This course offers students a hemispheric perspective on the study of literature, focusing on a range of works from underrepresented, marginalized, and outsider authors in the Americas from the nineteenth century to the present. Students have an opportunity to challenge conventional categorizations of writers from across the Americas—not just in the United States—by fostering transnational and transhistorical perspectives while considering concepts including identity, race, citizenship, hybridity, and nationhood.
This course introduces students to global fine arts production (drawing, painting, sculpture, artists’ books, performance, public, and socially engaged) since 1945. Using a series of case studies this class examines the historical, theoretical, and aesthetic developments in and relationships between fine arts media. Students engage with a combination of primary and secondary texts, apply visual analysis skills, contextualize artworks, and investigate various political and aesthetic points of view.
This course traces the history of applied arts and designed objects through furniture, products, packaging, and multidimensional forms of graphic design. Students examine applied arts and designed objects as part of an evolving human culture of habit, convenience, and status. Various movements and styles within the histories of design genres, as well as the processes and manufacturing of consumer objects are considered.
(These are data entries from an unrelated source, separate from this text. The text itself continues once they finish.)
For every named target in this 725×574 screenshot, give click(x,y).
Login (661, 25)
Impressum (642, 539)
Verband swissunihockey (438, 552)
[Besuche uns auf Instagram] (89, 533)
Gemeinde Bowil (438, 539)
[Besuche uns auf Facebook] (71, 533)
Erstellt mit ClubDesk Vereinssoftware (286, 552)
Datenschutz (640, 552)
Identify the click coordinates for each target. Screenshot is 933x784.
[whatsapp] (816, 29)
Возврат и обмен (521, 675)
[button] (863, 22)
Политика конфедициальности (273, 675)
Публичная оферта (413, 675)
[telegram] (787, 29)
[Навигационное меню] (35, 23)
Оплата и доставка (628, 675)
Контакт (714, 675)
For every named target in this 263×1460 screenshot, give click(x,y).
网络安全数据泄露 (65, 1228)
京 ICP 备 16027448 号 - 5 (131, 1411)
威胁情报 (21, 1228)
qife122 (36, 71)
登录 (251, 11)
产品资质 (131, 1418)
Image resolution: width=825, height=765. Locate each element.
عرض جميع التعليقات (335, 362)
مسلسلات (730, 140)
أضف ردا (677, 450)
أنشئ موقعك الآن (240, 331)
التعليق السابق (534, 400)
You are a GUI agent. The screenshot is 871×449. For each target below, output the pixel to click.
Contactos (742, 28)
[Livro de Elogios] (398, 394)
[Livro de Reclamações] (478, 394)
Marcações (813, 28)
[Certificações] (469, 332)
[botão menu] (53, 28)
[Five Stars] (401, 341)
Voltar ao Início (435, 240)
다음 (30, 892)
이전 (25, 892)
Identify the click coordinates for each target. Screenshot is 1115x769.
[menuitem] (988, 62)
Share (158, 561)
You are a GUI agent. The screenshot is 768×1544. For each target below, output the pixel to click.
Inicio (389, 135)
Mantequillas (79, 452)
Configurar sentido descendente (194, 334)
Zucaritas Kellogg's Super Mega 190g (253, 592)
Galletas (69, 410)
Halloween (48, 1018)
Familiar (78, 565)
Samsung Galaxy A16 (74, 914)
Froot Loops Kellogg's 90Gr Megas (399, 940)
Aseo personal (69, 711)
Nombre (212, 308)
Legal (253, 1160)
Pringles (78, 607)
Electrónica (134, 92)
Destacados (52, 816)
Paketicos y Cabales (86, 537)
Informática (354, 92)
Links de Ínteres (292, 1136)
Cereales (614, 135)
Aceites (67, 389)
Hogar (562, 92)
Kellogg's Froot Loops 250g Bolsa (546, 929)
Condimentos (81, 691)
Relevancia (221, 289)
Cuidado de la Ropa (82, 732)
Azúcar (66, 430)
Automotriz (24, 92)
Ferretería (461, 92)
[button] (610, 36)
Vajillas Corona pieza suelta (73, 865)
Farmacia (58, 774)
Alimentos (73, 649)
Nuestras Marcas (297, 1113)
Since the advent of print and the printing press, text, image, graphic design, comics, and advertising have played significant roles in cultural formation. This course examines the history of mass reproduction of printed matter from the advent of modernity, including books and periodical designs, to the present.
The production and reproduction of static, moving, and digital images have grown from work produced by an exotic technology used only by specialists to a socially ubiquitous representational form that generates millions of images, clips, cartoons, gifs, shorts, and films daily. This course surveys the development of (re)produced and moving images from their commercial applications, entertainments, and art to the all-pervasive media in which our popular cultures and artistic cultures exist. Individual artists and makers, as well as their works and contextualized movements within changing technological, economic, and institutional frameworks, are considered.